* begin STORED DATA *

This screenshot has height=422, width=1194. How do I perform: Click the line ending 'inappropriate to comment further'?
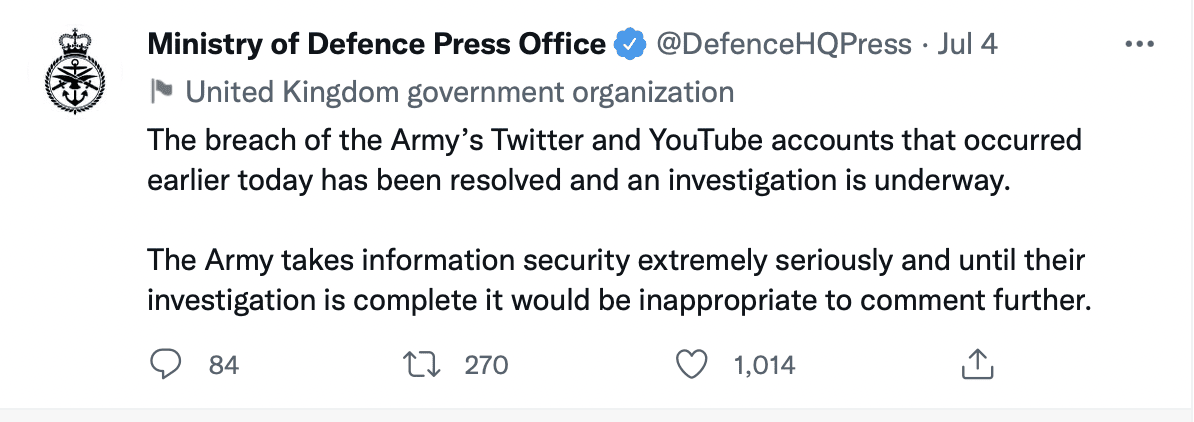(619, 301)
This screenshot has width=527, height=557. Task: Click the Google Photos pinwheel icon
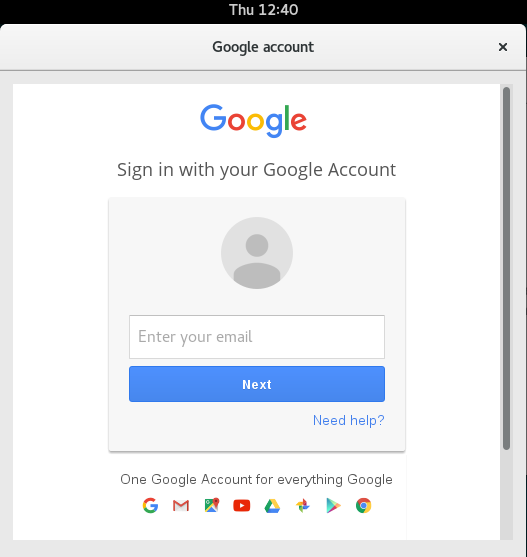pos(303,505)
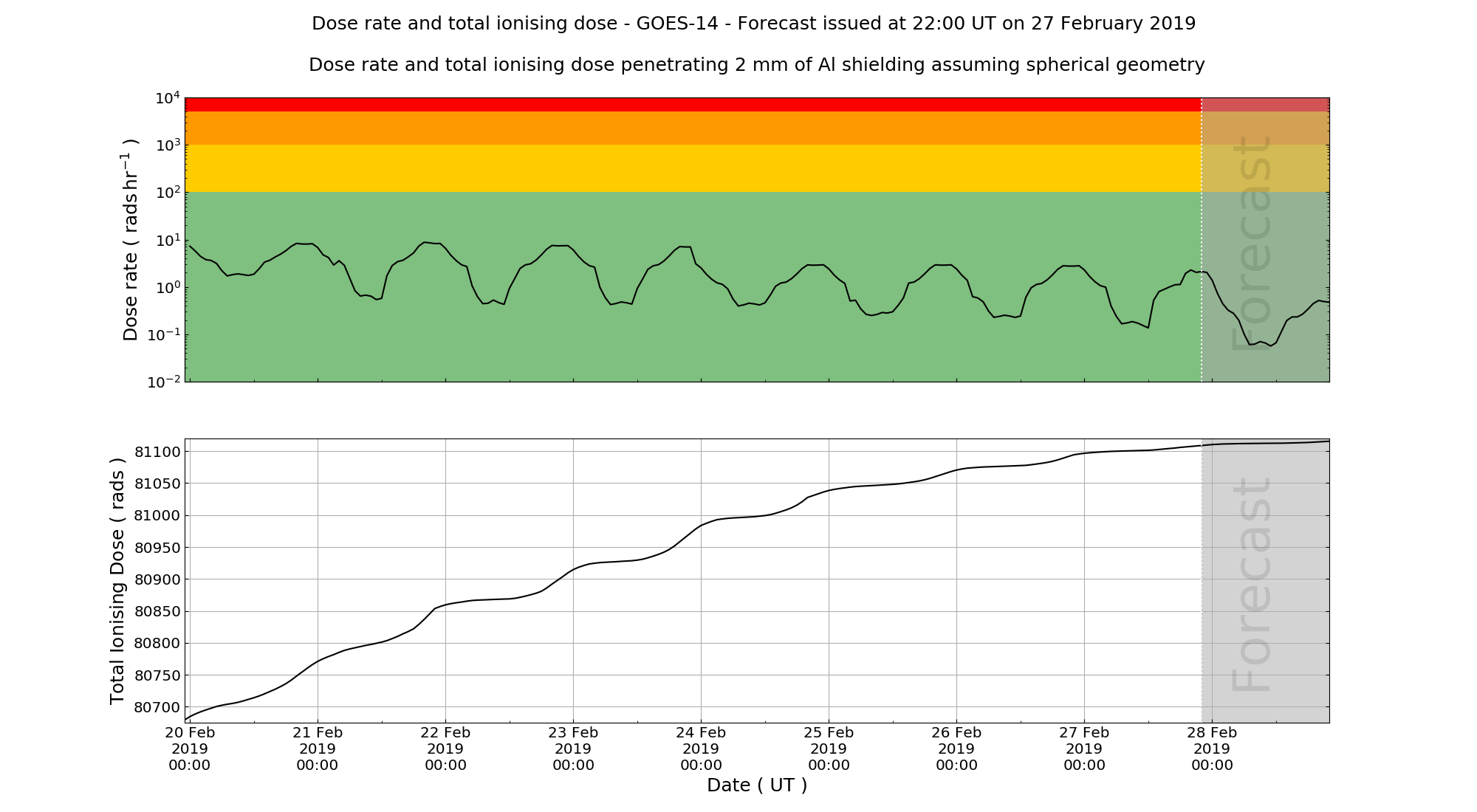
Task: Click the Total Ionising Dose axis label
Action: coord(117,581)
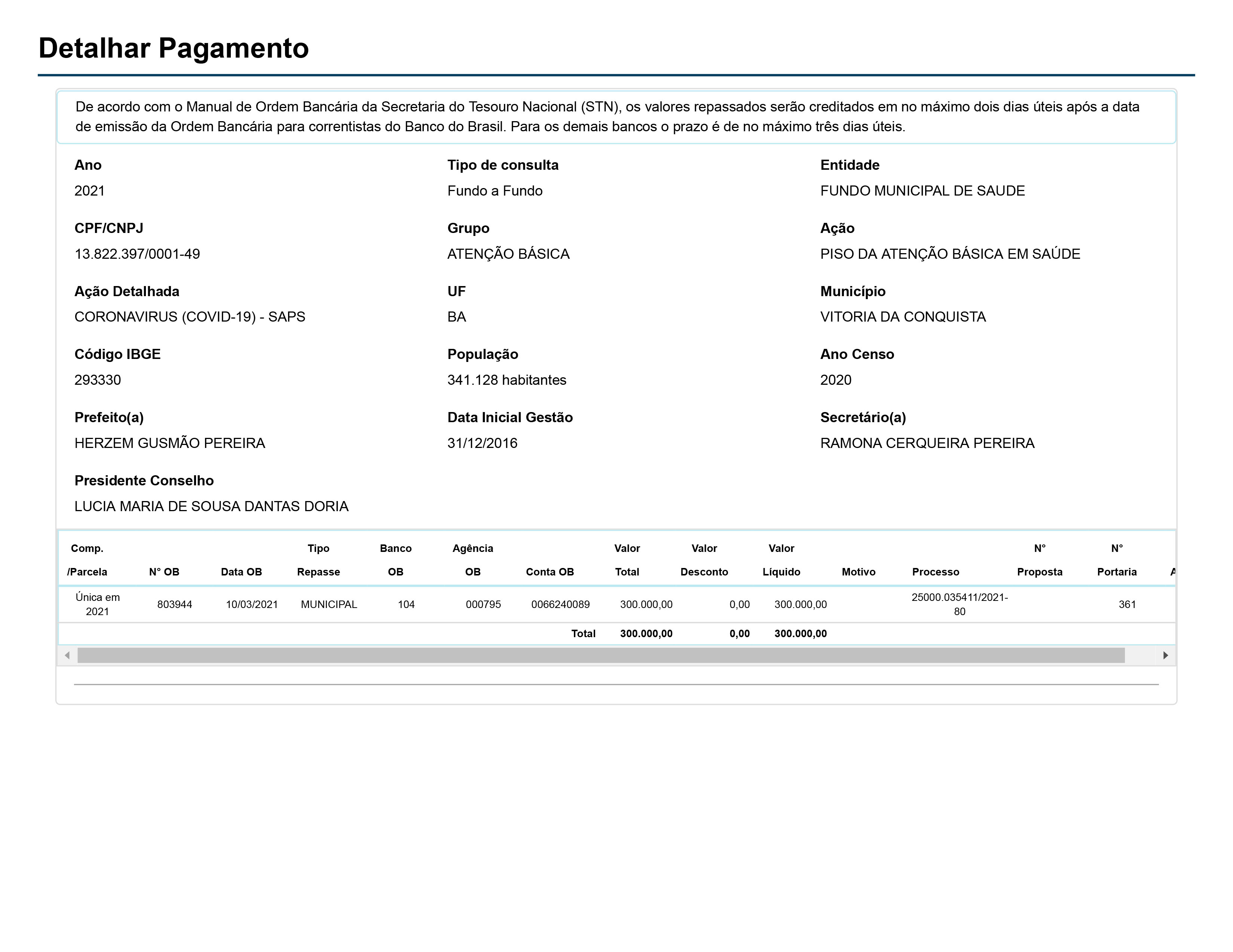The image size is (1233, 952).
Task: Click the horizontal scrollbar left arrow
Action: [67, 655]
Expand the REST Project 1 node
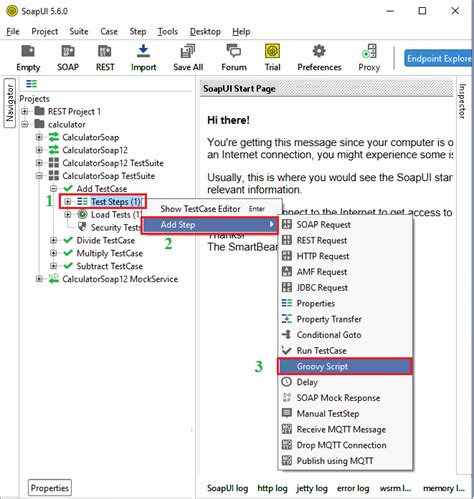 coord(25,111)
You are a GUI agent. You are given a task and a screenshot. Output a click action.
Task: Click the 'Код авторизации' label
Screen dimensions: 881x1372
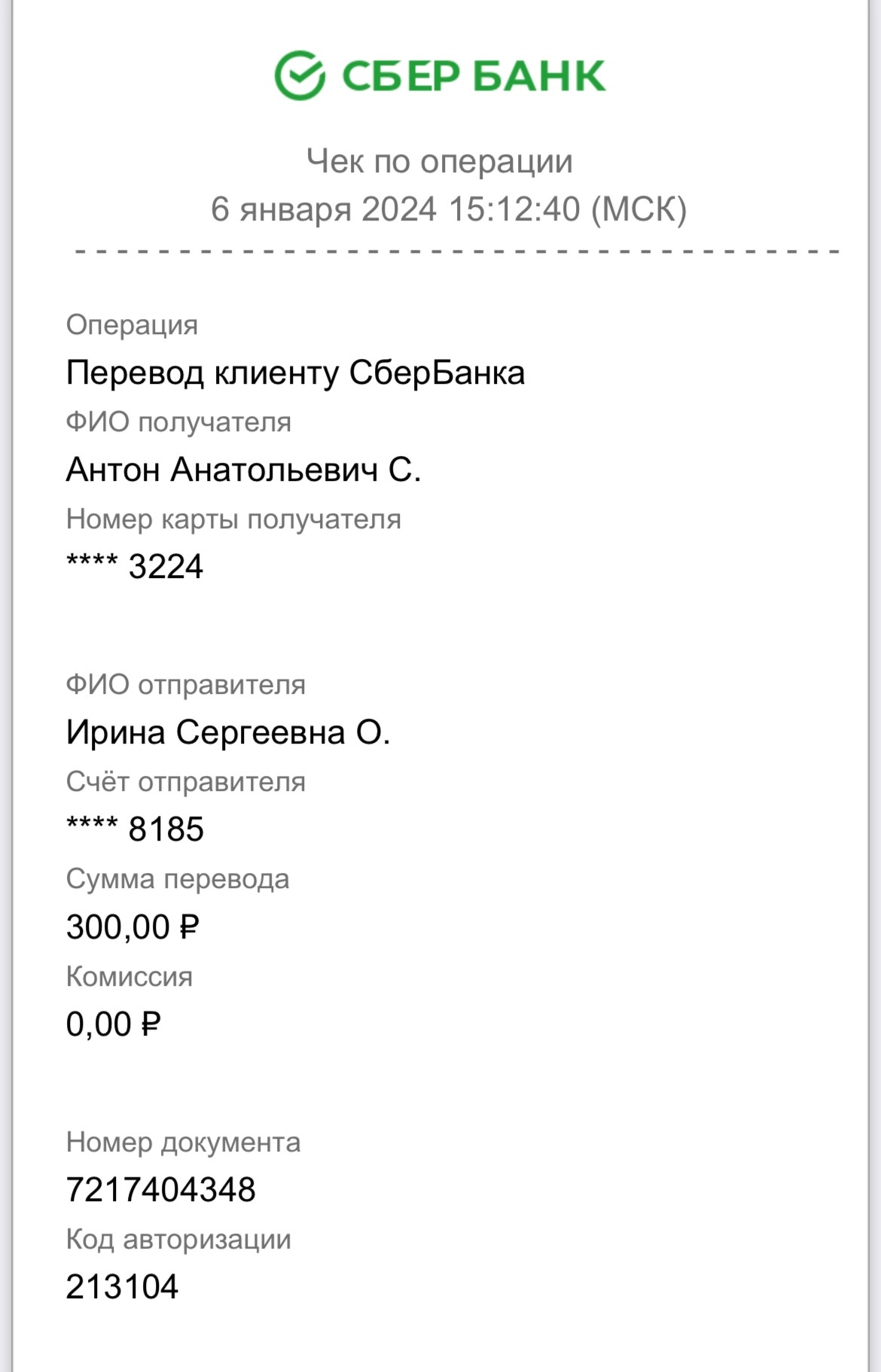coord(178,1240)
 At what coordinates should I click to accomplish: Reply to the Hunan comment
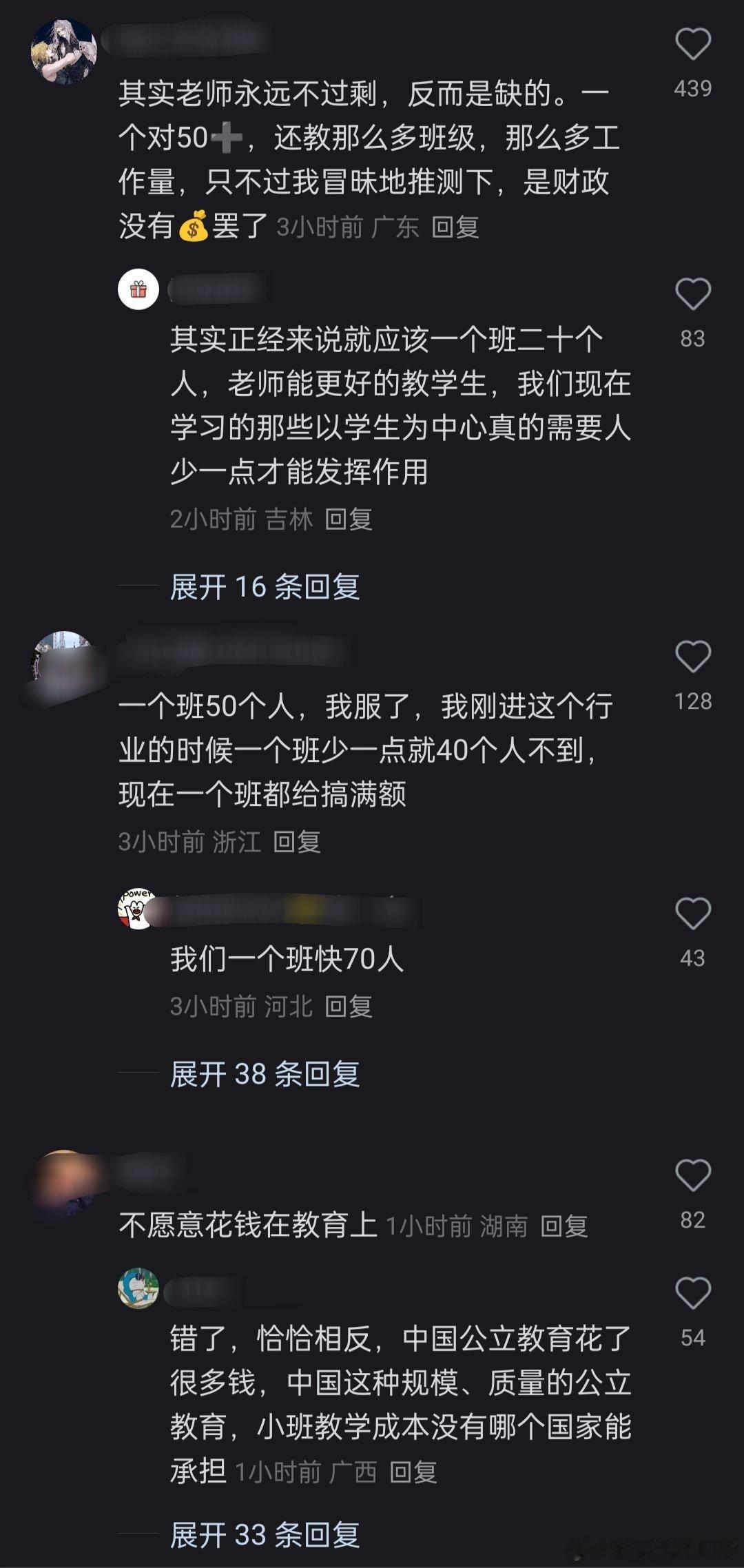[564, 1226]
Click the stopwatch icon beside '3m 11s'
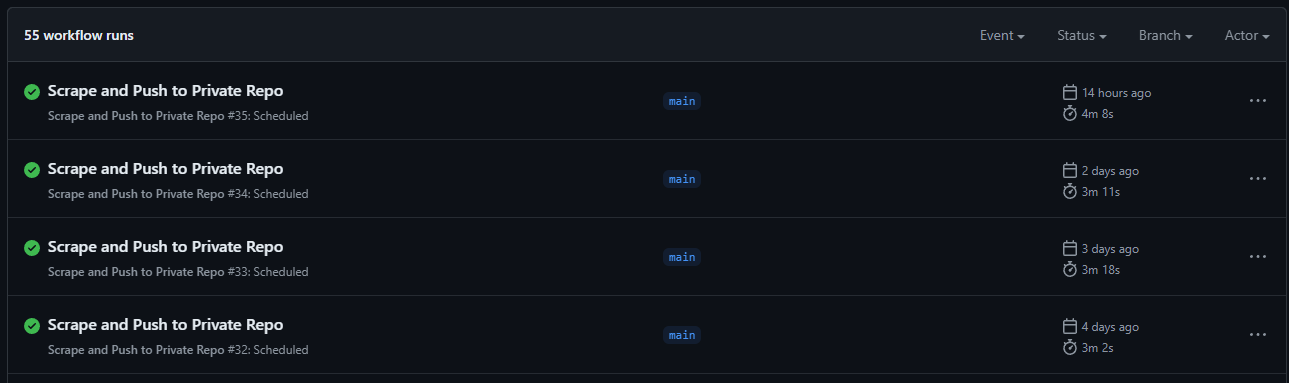The width and height of the screenshot is (1289, 383). coord(1069,191)
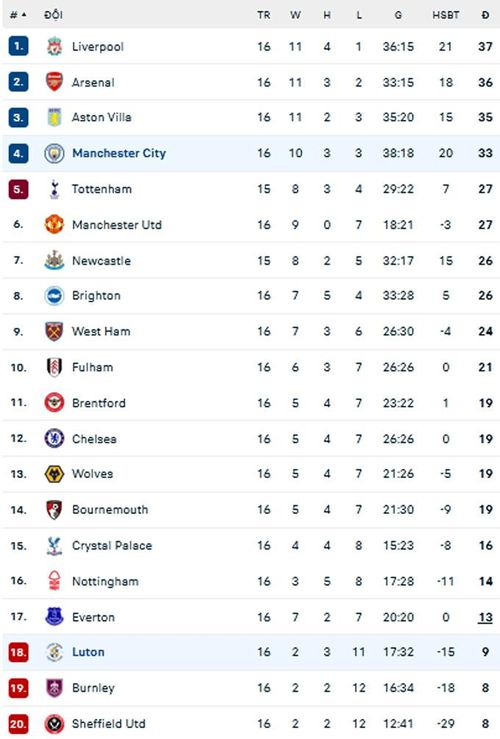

* end STORED DATA *

* _TASK OBJECTIVE_
Return all of the records above line for line, without changing any wording, and omit the pictures from your answer.

* _THE RESPONSE_
This screenshot has height=422, width=1194. How do I perform: Click the line ending 'inappropriate to comment further'?
(619, 301)
This screenshot has width=527, height=557. Task: Click the Google Photos pinwheel icon
pos(303,505)
Task: Click the Total Ionising Dose axis label
Action: coord(117,581)
The image size is (1233, 952).
Task: Click the horizontal scrollbar left arrow
Action: [67, 655]
Expand the REST Project 1 node
 coord(25,111)
You are a GUI agent. You are given a task and a screenshot. Output a click action.
Task: Click the 'Код авторизации' label
Screen dimensions: 881x1372
coord(178,1240)
 At what coordinates should I click to accomplish: Reply to the Hunan comment
[564, 1226]
Click the stopwatch icon beside '3m 11s'
The width and height of the screenshot is (1289, 383). coord(1069,191)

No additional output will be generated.